- Denmark Township, Minnesota Location within the state of Minnesota Denmark Township, Minnesota Denmark Township, Minnesota (the United States)
- Coordinates: 44°48′16″N 92°49′26″W﻿ / ﻿44.80444°N 92.82389°W
- Country: United States
- State: Minnesota
- County: Washington

Area
- • Total: 30.4 sq mi (78.8 km^{2})
- • Land: 28.6 sq mi (74.1 km^{2})
- • Water: 1.8 sq mi (4.7 km^{2})
- Elevation: 892 ft (272 m)

Population (2020)
- • Total: 1,801
- Time zone: UTC-6 (Central (CST))
- • Summer (DST): UTC-5 (CDT)
- Area code: 651
- FIPS code: 27-15688
- GNIS feature ID: 0663965
- Website: www.denmarktownship.org

= Denmark Township, Washington County, Minnesota =

Denmark Township is a township in Washington County, Minnesota, United States. The population was 1,801 at the 2020 census. The unincorporated community of Basswood Grove is located within Denmark Township.

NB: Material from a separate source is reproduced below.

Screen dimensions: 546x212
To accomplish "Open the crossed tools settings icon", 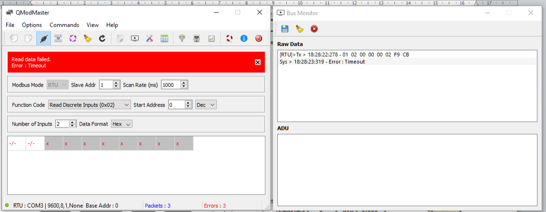I will click(x=150, y=39).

Denmark Township was organized in 1858.

==Recreation==
Afton Alps Ski Area and Afton State Park are located within the township.

==Geography==
According to the United States Census Bureau, the township has a total area of 30.4 sqmi, of which 28.6 sqmi is land and 1.8 sqmi (5.95%) is water. County 21 serves as a main route in the township.

The ghost town of Point Douglas is located within the township. The township contains one property listed on the National Register of Historic Places, the 1852 District No. 34 School.

==Demographics==
As of the census of 2000, there were 1,348 people, 481 households, and 404 families residing in the township. The population density was 47.1 PD/sqmi. There were 503 housing units at an average density of 17.6 /sqmi. The racial makeup of the township was 98.22% White, 0.15% Asian, 0.15% Pacific Islander, 0.82% from other races, and 0.67% from two or more races. Hispanic or Latino of any race were 1.19% of the population.

There were 481 households, out of which 32.6% had children under the age of 18 living with them, 76.5% were married couples living together, 4.6% had a female householder with no husband present, and 16.0% were non-families. 12.9% of all households were made up of individuals, and 4.6% had someone living alone who was 65 years of age or older. The average household size was 2.80 and the average family size was 3.08.

In the township the population was spread out, with 23.2% under the age of 18, 7.9% from 18 to 24, 25.5% from 25 to 44, 33.2% from 45 to 64, and 10.2% who were 65 years of age or older. The median age was 42 years. For every 100 females, there were 97.4 males. For every 100 females age 18 and over, there were 101.4 males.

The median income for a household in the township was $74,821, and the median income for a family was $81,279. Males had a median income of $46,161 versus $32,917 for females. The per capita income for the township was $30,069. About 2.7% of families and 2.7% of the population were below the poverty line, including 1.9% of those under age 18 and 3.5% of those age 65 or over.